A central topic in Luis research is centered on global warming and aims to developing new materials and processes that can effectively capture the CO₂ emissions coming from stationary sources, e.g., power plants. Luis is particularly interested in using chemical looping technology as a means to generate power (e.g., heat) and capture the CO₂ emissions coming from the combustion of this process. Moreover, we investigate how renewable sources such as biomass could be used to capture CO2 or being directly transformed into basic chemical materials that are widely used in the industry to produce added-value products to society, e.g., the fuels used as a means of transportation.

In collaboration with a major financial institution and faculties from Computer Science and Combinatorics an Optimization, Luis is currently leading a project on ways to accelerate the design of novel materials (e.g., catalysts) that can effectively transform CO₂ into valuable chemicals (e.g., carbon monoxide- a key material used to produce a wide variety of products) using state-of-the-art computational methods such as machine learning (ML) and Bayesian Optimization.

Professor David Simakov’s research focuses on the conversion of CO₂ into renewable synthetic fuels. The main aim is to develop processes for utilization of CO₂ emissions from various sources (e.g., steel and cement industry, power plants, landfill gas) by reacting it with renewable hydrogen. Renewable hydrogen is generated by water splitting using renewable power such as wind, solar and hydro.  Simakov’s research group develops catalysts, reactors, and systems to make CO2 utilization processes economically viable.

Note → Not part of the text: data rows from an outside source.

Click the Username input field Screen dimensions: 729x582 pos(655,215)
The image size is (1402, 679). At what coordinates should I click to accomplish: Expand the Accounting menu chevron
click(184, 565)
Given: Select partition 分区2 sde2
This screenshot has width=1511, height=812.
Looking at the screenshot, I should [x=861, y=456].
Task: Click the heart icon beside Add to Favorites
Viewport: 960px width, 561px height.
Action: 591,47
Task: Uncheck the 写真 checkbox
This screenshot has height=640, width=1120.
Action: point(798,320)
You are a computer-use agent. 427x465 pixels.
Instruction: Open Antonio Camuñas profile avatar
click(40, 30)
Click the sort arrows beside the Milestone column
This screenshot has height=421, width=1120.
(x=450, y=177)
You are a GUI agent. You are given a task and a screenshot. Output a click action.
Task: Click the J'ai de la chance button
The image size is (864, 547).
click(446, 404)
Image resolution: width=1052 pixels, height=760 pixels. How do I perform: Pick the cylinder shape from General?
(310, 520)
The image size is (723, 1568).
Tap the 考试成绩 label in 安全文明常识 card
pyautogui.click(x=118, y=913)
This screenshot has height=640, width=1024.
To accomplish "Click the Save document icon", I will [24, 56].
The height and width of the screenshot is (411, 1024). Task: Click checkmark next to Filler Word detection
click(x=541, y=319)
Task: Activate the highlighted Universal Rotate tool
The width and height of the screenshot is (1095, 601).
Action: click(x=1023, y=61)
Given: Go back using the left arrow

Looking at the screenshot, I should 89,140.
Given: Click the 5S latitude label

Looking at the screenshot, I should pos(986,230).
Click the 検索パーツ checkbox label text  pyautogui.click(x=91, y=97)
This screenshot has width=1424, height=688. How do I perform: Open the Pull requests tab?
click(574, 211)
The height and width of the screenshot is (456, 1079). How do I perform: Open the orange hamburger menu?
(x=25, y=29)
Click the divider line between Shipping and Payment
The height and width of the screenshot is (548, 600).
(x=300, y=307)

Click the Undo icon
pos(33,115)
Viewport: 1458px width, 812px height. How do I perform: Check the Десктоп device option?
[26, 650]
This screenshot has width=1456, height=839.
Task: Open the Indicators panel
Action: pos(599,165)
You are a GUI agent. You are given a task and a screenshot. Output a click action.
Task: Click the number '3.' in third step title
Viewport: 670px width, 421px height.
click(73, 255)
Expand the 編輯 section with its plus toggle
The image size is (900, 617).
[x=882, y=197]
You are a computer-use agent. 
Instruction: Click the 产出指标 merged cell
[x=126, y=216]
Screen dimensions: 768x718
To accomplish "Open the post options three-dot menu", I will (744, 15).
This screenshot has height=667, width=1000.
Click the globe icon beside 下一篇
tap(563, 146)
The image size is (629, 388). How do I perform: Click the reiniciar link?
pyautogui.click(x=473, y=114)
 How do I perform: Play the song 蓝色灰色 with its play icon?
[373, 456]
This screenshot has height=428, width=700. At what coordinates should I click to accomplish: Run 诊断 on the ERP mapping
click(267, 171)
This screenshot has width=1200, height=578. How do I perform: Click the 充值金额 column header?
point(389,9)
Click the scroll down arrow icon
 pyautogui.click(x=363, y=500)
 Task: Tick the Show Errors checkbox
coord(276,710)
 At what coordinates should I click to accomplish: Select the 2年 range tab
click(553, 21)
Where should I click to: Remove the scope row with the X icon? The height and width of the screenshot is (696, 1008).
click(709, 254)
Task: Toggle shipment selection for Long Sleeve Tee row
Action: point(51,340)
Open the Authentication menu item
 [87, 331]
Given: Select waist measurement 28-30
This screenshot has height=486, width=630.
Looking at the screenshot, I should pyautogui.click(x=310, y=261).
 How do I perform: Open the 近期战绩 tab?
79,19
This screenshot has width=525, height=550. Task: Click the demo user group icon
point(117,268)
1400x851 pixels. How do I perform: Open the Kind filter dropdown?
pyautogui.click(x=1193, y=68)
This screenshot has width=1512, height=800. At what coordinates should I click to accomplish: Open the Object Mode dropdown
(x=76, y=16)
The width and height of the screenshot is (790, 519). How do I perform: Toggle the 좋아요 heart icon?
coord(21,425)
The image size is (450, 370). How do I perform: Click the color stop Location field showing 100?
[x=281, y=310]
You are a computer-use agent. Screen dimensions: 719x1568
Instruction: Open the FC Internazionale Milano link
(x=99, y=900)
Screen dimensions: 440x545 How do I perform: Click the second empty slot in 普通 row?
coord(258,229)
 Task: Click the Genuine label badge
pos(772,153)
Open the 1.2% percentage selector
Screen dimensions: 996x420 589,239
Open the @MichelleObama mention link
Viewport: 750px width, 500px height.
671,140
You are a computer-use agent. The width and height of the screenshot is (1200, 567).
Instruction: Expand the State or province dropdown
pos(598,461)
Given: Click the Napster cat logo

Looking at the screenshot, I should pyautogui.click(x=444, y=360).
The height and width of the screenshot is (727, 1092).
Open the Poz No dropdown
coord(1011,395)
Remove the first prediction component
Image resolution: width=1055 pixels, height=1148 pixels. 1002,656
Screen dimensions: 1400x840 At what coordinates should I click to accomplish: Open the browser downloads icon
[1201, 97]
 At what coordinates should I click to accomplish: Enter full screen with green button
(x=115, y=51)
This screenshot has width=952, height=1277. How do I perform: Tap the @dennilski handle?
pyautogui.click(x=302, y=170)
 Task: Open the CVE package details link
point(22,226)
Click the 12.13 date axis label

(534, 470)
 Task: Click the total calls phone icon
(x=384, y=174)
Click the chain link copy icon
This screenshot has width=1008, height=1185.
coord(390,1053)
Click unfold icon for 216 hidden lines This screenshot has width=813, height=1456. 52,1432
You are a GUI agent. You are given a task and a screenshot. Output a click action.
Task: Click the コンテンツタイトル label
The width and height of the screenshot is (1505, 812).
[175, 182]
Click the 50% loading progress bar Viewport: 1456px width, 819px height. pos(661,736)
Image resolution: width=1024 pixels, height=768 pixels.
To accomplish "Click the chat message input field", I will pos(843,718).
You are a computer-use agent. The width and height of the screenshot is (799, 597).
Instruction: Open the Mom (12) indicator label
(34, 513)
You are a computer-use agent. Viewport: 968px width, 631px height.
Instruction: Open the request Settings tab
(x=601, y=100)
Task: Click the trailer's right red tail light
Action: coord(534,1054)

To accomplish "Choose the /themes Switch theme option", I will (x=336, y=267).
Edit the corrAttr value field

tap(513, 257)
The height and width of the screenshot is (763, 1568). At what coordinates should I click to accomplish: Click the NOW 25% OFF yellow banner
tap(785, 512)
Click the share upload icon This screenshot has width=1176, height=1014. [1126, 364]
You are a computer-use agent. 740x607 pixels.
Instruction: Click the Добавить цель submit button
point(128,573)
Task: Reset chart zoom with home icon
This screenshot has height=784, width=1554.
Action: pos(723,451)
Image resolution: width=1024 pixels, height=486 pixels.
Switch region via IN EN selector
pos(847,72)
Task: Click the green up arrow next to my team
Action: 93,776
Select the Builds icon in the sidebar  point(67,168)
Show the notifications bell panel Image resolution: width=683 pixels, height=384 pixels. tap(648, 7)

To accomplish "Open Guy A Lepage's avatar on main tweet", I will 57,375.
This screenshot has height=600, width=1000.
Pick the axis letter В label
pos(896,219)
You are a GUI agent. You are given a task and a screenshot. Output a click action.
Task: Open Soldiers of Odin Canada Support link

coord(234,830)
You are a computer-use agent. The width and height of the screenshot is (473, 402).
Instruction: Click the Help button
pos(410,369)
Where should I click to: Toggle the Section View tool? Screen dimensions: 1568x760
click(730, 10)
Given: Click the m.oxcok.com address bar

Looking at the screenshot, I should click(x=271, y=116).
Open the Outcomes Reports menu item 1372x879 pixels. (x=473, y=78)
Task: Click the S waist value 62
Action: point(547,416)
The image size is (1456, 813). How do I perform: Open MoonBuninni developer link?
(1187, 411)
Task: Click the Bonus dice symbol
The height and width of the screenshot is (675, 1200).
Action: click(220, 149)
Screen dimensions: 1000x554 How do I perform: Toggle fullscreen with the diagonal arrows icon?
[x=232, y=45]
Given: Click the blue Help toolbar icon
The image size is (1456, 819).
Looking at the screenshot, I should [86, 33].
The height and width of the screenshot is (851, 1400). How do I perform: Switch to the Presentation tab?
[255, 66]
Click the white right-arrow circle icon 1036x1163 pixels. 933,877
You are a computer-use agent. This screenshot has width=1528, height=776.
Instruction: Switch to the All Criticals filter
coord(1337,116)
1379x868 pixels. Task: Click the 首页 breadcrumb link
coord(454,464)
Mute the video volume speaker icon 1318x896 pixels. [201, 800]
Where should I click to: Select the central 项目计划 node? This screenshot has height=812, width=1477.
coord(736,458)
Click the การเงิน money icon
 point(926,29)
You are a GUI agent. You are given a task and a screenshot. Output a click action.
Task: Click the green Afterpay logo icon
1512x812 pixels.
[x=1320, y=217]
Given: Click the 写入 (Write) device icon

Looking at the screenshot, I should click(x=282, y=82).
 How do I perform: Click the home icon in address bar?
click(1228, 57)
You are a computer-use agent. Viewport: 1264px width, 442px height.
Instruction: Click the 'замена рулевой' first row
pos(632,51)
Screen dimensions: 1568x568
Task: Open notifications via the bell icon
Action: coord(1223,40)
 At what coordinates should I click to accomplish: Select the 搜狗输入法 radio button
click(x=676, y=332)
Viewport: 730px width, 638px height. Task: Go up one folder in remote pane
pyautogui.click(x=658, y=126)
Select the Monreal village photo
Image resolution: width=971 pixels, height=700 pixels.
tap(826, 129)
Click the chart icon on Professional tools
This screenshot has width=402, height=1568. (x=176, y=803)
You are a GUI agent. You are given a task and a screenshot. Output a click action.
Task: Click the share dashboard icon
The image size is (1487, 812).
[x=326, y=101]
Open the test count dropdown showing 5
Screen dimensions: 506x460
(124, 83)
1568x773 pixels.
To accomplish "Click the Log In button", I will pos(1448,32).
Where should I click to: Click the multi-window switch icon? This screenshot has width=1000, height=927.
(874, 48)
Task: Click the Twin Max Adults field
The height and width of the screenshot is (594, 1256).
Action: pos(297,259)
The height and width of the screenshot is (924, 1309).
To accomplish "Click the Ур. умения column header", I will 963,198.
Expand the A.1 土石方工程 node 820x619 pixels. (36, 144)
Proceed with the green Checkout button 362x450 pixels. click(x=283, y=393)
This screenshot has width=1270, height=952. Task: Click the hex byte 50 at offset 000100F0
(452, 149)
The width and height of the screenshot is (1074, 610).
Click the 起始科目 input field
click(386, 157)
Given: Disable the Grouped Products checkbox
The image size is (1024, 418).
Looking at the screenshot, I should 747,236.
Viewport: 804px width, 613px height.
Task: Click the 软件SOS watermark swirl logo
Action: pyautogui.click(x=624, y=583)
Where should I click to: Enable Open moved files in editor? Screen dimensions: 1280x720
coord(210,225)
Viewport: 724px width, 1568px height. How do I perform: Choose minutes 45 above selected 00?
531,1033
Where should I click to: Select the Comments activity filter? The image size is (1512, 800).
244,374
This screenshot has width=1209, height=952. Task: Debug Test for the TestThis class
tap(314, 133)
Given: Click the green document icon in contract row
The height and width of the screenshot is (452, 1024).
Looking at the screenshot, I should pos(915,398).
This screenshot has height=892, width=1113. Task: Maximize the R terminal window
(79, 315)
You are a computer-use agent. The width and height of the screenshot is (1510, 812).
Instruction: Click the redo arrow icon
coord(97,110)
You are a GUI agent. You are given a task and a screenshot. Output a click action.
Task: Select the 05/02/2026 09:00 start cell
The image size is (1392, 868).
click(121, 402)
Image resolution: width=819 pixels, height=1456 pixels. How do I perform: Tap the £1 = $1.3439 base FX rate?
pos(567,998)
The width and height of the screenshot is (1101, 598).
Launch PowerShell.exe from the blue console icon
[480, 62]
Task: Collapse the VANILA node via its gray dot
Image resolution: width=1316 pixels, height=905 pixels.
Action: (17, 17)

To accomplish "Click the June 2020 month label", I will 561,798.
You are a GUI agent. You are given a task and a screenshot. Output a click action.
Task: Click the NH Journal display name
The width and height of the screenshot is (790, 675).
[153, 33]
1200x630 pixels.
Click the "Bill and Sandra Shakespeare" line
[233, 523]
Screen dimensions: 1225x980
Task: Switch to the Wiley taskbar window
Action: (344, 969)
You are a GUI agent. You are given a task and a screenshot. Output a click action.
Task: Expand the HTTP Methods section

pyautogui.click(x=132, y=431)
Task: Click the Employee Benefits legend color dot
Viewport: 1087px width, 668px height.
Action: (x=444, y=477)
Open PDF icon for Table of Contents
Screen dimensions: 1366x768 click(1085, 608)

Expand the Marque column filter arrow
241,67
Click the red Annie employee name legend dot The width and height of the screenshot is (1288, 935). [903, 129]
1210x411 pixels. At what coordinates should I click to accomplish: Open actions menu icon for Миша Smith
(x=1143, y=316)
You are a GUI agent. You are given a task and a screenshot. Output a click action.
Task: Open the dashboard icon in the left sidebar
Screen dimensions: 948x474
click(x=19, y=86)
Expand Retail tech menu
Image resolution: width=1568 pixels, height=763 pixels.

A challenge to widespread utilization of renewable hydrogen is the lack of infrastructure for hydrogen storage and transportation. The existing infrastructure, which is currently being used for fossil fuels, can be utilized for storage and transportation of renewable synthetic fuels made from CO2. By reacting CO2 with renewable hydrogen, it is possible to make renewable natural gas, methanol, jet fuel, and many other sustainable fuels, even including renewable gasoline.